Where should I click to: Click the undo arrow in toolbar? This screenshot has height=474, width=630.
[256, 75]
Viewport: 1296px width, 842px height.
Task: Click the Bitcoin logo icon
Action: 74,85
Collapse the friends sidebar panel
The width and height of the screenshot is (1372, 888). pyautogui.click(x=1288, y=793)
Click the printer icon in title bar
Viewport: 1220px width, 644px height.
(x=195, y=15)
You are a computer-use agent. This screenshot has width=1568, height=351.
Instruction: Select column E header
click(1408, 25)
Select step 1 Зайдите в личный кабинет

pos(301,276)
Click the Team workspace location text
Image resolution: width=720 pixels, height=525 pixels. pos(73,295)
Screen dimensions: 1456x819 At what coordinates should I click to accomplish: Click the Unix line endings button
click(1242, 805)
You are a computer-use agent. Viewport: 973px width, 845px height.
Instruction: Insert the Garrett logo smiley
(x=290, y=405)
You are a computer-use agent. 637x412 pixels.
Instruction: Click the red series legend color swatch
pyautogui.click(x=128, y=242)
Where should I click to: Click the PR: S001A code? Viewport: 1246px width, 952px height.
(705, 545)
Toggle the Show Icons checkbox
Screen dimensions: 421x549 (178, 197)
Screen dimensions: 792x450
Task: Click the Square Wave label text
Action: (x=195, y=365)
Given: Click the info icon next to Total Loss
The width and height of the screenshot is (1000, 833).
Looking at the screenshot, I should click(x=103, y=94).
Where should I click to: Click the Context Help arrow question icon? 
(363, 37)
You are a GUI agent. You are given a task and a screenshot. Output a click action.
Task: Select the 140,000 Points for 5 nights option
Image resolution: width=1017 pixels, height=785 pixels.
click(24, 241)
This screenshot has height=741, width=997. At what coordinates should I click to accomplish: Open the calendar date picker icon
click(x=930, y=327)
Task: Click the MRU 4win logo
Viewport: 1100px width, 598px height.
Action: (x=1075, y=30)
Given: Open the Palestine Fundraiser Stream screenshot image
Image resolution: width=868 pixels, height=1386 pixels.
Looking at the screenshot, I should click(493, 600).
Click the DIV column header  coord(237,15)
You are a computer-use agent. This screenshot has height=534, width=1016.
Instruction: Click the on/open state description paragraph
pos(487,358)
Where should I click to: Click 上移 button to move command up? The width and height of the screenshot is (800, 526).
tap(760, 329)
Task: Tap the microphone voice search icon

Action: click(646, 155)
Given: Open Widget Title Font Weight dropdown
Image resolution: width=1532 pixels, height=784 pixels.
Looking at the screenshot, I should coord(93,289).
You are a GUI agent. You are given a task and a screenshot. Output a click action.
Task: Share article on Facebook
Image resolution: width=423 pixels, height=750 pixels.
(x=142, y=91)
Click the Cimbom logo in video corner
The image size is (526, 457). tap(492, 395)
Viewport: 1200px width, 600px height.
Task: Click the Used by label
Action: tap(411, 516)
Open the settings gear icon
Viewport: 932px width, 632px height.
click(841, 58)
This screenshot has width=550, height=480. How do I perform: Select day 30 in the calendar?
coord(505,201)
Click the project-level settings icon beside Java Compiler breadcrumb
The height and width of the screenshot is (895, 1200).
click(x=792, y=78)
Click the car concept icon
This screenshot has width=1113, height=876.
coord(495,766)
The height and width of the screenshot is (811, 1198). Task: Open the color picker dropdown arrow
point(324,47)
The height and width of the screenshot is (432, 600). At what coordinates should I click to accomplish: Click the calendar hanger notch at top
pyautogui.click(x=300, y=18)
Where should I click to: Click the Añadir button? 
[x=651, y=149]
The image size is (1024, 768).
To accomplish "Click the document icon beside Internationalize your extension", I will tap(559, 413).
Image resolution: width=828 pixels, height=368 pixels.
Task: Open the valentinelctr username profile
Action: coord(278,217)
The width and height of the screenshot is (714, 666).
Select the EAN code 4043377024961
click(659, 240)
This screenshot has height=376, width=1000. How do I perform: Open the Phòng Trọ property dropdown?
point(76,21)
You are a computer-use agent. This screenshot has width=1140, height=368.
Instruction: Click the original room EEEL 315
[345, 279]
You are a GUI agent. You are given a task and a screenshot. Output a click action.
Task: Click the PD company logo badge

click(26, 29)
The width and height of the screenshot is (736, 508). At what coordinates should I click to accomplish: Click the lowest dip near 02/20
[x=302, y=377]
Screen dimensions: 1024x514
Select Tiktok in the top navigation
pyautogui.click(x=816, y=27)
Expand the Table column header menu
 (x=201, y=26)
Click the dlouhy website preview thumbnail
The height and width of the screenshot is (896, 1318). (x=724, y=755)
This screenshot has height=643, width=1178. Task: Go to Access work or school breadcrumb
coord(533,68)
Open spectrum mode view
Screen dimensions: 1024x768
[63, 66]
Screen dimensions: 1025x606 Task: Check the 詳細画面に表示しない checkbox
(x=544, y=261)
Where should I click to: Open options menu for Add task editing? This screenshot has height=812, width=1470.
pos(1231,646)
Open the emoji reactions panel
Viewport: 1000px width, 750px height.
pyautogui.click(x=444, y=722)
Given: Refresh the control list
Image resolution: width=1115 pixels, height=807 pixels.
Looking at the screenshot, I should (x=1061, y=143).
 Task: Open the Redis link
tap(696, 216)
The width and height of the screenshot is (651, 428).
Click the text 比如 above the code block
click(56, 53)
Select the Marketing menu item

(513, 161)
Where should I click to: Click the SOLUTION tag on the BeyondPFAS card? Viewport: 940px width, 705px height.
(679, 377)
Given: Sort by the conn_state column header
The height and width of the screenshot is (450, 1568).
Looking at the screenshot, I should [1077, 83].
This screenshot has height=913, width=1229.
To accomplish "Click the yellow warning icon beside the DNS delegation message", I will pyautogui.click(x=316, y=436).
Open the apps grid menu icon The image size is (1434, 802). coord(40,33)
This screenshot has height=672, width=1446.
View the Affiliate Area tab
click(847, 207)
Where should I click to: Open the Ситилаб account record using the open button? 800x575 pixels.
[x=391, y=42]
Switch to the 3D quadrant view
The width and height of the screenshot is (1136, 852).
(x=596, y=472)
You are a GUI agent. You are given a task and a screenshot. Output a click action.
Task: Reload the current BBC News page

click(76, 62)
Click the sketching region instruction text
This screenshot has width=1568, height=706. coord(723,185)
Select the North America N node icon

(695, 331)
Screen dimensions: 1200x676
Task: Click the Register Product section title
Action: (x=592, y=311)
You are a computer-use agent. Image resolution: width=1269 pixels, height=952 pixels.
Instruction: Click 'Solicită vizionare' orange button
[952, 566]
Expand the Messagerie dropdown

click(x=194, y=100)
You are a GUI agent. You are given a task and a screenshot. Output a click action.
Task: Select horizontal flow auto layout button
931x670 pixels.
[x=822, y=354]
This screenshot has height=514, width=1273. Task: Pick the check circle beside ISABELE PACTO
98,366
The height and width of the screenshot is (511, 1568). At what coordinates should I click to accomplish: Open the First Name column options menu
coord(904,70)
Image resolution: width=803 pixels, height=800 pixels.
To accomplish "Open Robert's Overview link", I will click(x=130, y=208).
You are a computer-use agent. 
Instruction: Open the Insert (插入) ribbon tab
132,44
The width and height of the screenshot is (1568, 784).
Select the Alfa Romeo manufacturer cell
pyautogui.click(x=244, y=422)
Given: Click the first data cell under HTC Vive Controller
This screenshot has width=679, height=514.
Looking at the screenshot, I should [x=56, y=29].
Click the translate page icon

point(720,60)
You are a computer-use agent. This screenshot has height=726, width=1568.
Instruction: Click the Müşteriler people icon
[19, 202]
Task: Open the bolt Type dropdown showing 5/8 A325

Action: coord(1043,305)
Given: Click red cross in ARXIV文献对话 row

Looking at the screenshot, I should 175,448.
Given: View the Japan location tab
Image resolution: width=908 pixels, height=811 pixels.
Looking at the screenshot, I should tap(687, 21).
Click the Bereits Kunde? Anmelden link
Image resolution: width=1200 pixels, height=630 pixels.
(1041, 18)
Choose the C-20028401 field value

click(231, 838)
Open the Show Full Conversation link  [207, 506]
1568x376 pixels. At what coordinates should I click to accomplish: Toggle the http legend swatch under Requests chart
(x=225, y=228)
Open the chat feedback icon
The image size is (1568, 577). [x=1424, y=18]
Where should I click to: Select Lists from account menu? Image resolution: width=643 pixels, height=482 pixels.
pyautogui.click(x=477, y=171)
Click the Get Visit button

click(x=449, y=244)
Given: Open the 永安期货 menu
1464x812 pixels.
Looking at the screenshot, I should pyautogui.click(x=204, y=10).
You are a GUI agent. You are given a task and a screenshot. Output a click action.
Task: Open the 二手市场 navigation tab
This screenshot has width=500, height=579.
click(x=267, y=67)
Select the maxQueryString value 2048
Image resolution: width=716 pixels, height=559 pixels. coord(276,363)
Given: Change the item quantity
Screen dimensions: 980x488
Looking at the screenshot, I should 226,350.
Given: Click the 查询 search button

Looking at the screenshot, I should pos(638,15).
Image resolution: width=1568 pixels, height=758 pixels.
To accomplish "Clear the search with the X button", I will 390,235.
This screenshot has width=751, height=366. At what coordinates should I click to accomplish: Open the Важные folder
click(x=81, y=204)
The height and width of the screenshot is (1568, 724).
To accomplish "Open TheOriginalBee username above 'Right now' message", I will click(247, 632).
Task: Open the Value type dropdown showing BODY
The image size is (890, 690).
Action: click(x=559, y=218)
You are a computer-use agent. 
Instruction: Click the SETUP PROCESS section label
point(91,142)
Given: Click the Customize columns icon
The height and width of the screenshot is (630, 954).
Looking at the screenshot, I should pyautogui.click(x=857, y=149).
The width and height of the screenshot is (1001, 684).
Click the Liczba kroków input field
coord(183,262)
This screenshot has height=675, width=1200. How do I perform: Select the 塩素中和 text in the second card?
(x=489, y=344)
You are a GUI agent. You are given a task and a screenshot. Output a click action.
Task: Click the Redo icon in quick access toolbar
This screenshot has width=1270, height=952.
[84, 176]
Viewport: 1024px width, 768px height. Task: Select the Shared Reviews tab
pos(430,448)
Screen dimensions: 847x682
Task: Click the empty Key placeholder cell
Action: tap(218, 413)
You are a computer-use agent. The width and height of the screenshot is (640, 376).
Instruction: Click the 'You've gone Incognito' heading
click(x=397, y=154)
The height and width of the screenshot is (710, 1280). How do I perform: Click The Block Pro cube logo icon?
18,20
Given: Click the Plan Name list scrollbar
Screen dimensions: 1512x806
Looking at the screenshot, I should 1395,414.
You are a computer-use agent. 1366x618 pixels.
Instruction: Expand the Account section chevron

···

### TASK INSTRUCTIONS
The answer must consist of every line above that holds the string "computer", copied exactly.

### REPLY
You are a computer-use agent. This screenshot has width=1568, height=351.
You are a computer-use agent. Viewport: 973px width, 845px height.
You are a computer-use agent. 637x412 pixels.
You are a computer-use agent. This screenshot has height=534, width=1016.
You are a computer-use agent. This screenshot has width=1140, height=368.
You are a computer-use agent. Image resolution: width=1269 pixels, height=952 pixels.
You are a computer-use agent. 
You are a computer-use agent. This screenshot has height=726, width=1568.
You are a computer-use agent. 
You are a computer-use agent. The width and height of the screenshot is (640, 376).
You are a computer-use agent. 1366x618 pixels.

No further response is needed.